-------- Exercise data --------

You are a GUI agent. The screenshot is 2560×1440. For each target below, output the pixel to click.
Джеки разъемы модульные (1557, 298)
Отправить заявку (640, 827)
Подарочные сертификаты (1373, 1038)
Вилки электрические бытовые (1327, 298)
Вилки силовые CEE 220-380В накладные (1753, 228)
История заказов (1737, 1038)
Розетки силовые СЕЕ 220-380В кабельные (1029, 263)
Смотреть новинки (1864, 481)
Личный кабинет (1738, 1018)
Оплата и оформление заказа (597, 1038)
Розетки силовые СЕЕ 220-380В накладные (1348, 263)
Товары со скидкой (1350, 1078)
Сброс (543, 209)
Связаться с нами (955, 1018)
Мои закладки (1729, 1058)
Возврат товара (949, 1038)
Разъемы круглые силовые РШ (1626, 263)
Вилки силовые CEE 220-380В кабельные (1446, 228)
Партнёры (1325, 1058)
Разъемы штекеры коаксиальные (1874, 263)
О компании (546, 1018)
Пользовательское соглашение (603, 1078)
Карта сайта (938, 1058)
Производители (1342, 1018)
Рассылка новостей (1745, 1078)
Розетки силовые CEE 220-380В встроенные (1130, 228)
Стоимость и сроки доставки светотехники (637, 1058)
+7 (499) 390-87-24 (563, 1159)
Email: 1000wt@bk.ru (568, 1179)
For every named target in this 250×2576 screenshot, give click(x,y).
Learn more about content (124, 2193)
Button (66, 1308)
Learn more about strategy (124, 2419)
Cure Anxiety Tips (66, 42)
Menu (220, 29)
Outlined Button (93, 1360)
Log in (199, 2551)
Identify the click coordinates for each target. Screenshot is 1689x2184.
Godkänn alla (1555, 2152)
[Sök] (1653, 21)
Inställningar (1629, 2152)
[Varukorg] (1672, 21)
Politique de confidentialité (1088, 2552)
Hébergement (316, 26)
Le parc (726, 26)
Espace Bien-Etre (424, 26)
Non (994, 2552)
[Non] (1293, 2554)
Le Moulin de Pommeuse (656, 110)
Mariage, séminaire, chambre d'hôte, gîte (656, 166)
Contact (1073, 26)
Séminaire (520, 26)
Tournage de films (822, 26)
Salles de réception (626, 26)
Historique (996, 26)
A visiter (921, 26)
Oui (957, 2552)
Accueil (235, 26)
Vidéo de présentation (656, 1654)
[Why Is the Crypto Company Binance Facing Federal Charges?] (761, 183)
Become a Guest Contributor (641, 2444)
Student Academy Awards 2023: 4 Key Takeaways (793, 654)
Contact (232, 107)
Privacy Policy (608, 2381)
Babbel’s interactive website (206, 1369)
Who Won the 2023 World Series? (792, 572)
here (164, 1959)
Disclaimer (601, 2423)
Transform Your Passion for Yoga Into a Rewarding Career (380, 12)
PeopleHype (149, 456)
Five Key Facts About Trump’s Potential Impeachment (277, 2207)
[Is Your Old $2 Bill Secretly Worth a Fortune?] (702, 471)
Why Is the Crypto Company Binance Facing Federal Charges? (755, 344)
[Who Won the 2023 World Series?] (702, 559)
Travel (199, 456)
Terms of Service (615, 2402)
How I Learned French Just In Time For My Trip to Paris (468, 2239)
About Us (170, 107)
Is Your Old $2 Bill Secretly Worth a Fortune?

--------

Task brief: Copy out, exactly and alone, the lines of the entries above between the ones holding "Розетки силовые СЕЕ 220-380В кабельные" and "Разъемы круглые силовые РШ (1626, 263)", inclusive.

Result of this exercise:
Розетки силовые СЕЕ 220-380В кабельные (1029, 263)
Смотреть новинки (1864, 481)
Личный кабинет (1738, 1018)
Оплата и оформление заказа (597, 1038)
Розетки силовые СЕЕ 220-380В накладные (1348, 263)
Товары со скидкой (1350, 1078)
Сброс (543, 209)
Связаться с нами (955, 1018)
Мои закладки (1729, 1058)
Возврат товара (949, 1038)
Разъемы круглые силовые РШ (1626, 263)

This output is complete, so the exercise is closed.